The “Special Relationship”: How Britain and America tried and failed to run the world together, with Ian Buruma, journalist, historian and author of The Churchill Complex

In conversation with Simon Kuper

Franklin Roosevelt had Churchill; JFK had Harold Macmillan; Reagan had Thatcher and George W. Bush had Tony Blair. Since the Anglo-American alliance in WWII, British and American leaders have tried to band together to project their power around the world, with a declining Britain piggy-backing on the US.

But that era seems to be over. Was victory in 1945 a curse or a blessing for the future? Did Churchill’s heroic myth contribute to foolish wars? Did Trump and Brexit mark the end of the Anglo-American order? And will Biden be tough on Brexit Britain?

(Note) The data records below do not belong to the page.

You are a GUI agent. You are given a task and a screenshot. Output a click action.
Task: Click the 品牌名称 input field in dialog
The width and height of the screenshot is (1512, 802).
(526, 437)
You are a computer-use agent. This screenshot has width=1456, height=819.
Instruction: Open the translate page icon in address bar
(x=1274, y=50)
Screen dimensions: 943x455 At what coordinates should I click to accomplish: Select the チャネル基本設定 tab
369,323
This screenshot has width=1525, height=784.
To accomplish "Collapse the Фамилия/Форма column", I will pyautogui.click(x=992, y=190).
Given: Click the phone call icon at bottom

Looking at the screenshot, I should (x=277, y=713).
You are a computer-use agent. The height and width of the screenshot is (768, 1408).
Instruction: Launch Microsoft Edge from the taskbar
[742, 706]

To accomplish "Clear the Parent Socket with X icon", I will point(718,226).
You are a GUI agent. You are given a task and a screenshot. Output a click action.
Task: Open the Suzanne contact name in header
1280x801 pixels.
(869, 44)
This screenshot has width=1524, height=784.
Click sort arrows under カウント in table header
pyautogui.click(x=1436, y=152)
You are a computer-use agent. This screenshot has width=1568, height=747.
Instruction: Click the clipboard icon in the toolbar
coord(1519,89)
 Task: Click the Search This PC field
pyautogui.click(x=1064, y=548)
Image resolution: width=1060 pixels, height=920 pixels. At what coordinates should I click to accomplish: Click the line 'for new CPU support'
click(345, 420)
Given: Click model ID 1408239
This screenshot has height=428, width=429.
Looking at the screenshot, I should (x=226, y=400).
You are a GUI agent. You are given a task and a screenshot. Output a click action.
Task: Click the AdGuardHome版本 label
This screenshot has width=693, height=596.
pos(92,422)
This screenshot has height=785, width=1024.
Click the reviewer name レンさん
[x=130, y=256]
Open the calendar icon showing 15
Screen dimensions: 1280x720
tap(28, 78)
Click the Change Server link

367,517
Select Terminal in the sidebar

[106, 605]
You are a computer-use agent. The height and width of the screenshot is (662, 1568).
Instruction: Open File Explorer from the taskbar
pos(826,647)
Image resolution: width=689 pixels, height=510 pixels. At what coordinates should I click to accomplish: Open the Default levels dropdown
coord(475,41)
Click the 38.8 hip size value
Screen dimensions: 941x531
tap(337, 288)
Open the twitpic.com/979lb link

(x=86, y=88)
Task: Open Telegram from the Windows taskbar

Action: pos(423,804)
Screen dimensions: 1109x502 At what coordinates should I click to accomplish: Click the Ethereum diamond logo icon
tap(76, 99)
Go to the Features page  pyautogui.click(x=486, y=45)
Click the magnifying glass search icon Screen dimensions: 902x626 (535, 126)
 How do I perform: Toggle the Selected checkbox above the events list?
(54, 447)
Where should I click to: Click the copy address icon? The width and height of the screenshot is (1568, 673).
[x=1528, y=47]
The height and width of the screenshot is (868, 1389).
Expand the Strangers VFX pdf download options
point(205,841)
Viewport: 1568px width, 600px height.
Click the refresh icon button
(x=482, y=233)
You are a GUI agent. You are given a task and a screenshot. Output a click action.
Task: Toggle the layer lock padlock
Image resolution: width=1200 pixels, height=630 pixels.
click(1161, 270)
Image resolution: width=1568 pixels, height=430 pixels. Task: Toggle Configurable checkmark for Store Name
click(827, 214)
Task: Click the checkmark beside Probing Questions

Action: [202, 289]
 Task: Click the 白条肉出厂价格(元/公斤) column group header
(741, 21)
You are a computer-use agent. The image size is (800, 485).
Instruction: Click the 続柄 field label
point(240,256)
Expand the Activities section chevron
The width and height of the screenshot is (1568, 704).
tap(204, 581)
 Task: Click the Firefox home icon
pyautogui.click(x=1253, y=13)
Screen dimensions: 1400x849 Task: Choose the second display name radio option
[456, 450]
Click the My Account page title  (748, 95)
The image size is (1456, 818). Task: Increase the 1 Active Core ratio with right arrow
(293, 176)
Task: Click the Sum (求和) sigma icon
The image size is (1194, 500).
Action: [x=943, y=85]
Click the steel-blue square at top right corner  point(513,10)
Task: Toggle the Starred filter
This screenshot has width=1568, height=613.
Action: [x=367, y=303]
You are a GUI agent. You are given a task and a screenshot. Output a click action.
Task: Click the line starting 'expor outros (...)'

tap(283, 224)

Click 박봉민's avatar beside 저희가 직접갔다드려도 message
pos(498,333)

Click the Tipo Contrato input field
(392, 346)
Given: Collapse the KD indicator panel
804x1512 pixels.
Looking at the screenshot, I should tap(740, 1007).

Ian Buruma is a Dutch-British author whose journalistic career spans the world, from Japan and China through India, most of Europe and the US. His books include The Wages of Guilt, Murder in Amsterdam, Anglomania, Year Zero , Their Promised Land and The Churchill Complex. He was awarded the Erasmus Prize in 2008 and named one of the top 100 global thinkers by Foreign Policy magazine in 2010. He lives in New York, where he teaches at Bard College..

Simon Kuper Is a columnist for the Financial Times.